I’m going to elide over the history of mathematics and the calculus and all of that stuff and just cut to the quick:
Both sets of professors are right. There is a deeper meaning to d/dx where it does actually refer to the actual change in x, but *for your purposes,* you can treat it as notation. You’re integrating what’s between the integral symbol and the d/dx notation.
>Then my professor said the differential of a function and the derivative of a function are two different things, whatever that means.
Your professor is right! The derivative of a function measures *the rate at which the function is changing*, and the differential of the function *measures how much it actually changed.* For most purposes, in most cases, the difference is purely academic, but there are cases where it matters.

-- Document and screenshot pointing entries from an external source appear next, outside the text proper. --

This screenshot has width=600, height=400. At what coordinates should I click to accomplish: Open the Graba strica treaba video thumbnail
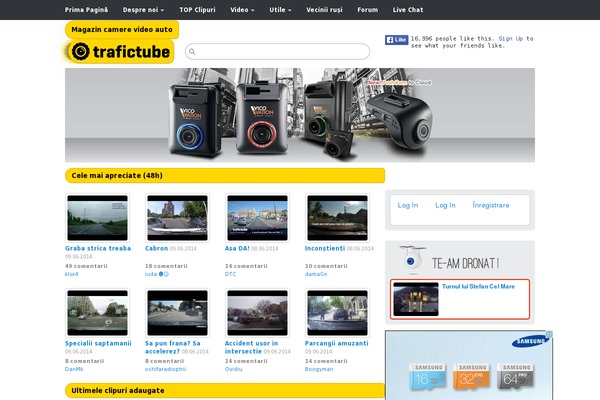(97, 217)

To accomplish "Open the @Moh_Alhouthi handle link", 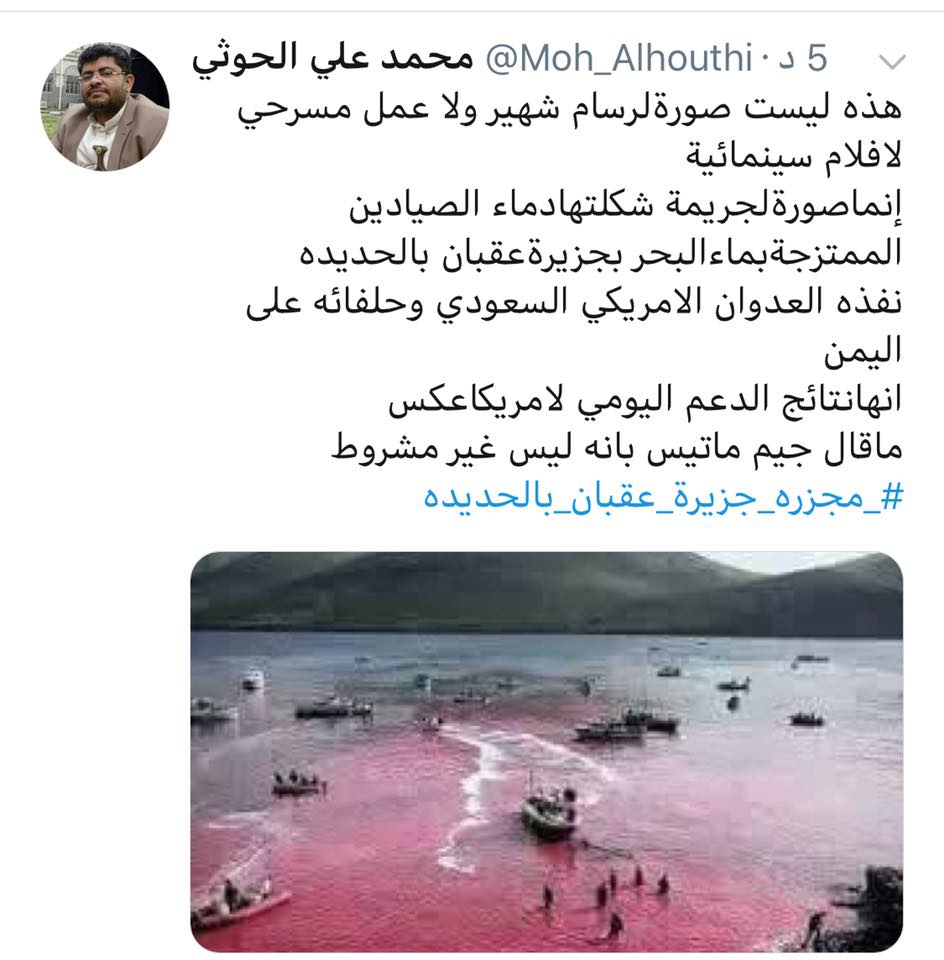I will (618, 59).
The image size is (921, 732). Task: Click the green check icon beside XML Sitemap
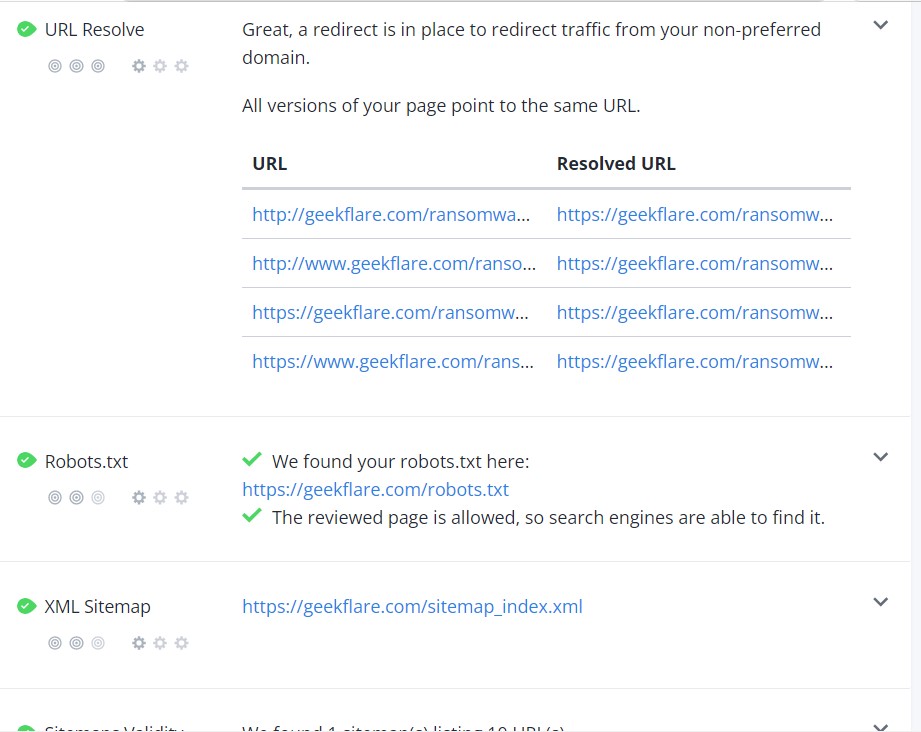click(x=27, y=606)
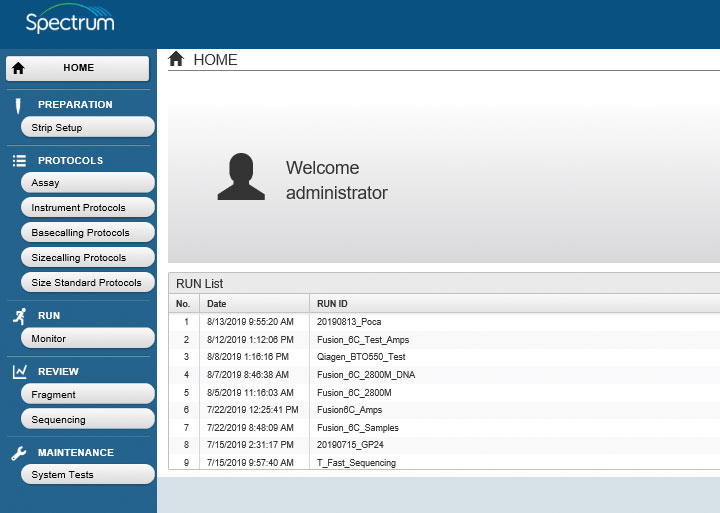Open Strip Setup
The image size is (720, 513).
pos(86,128)
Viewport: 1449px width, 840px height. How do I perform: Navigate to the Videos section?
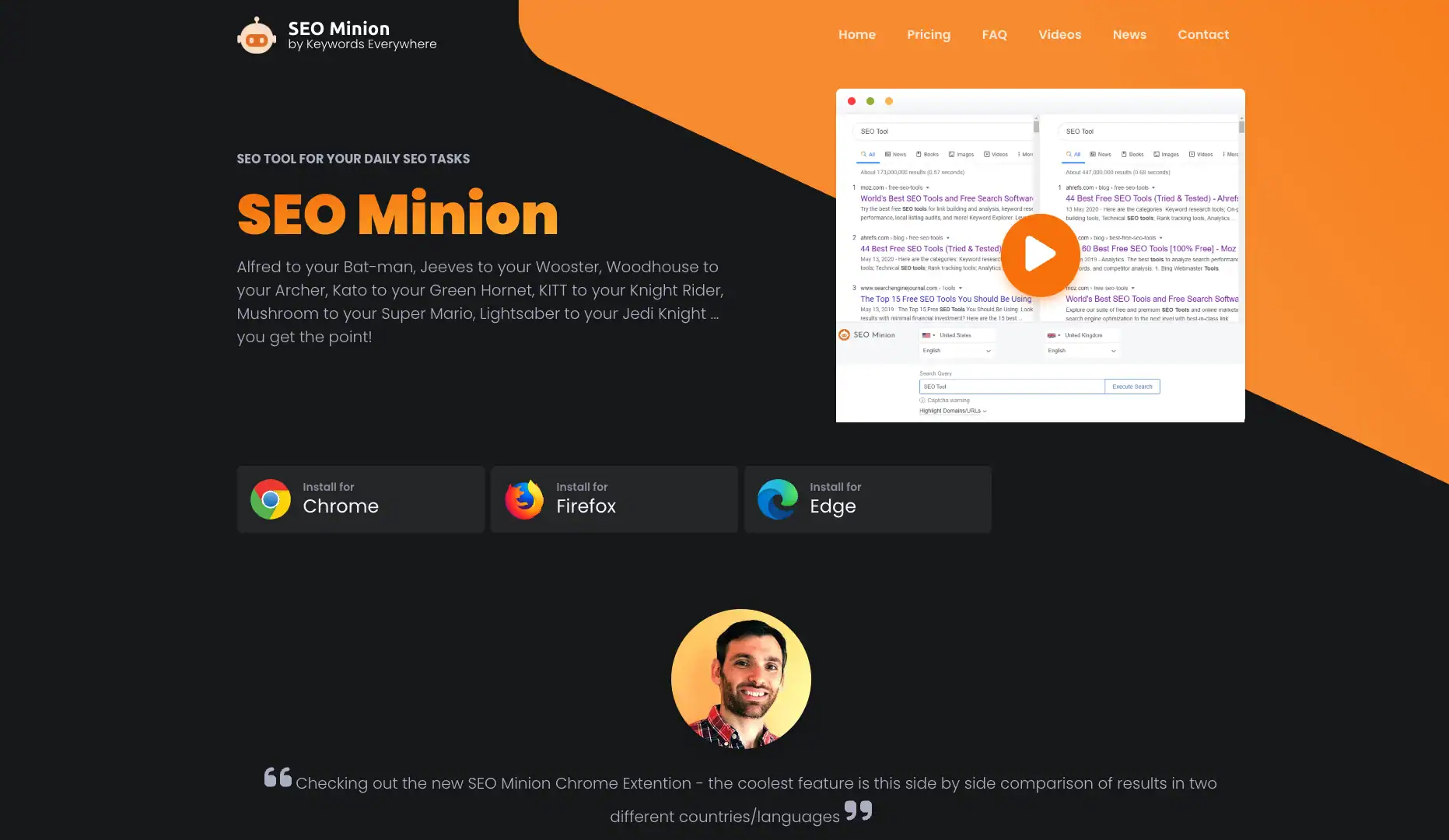tap(1059, 35)
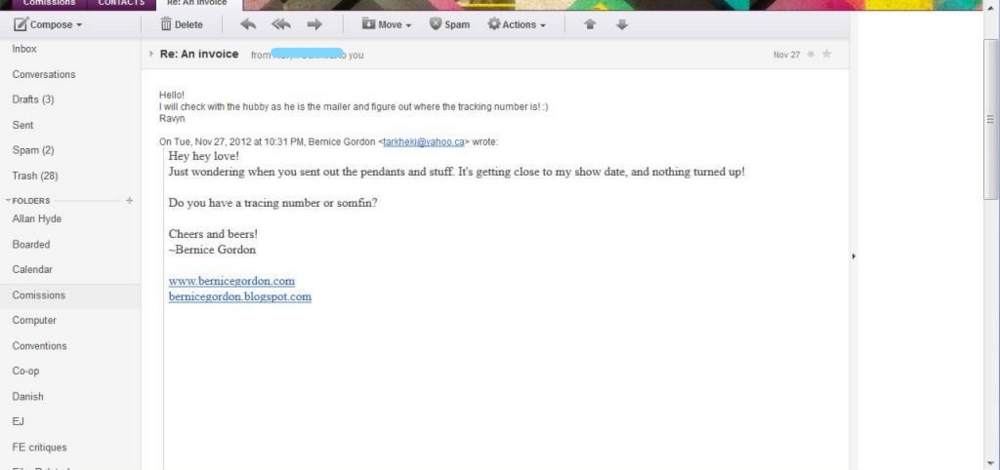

> [Why is it useful](https://math.stackexchange.com/questions/23902/what-is-the-practical-difference-between-a-differential-and-a-derivative/23914#23914) to have the distinction? Because sometimes you want to know how something is changing, and sometimes you want to know how much something changed. It’s all nice and good to know the rate of inflation (change in prices over time), but you might sometimes want to know how much more the loaf of bread is now (rather than the rate at which the price is changing). And because being able to manipulate derivatives as if they were quotients can be very useful when dealing with integrals, differential equations, etc, and differentials give us a way of making sure that these manipulations don’t lead us astray (as they sometimes did in the days of infinitesimals).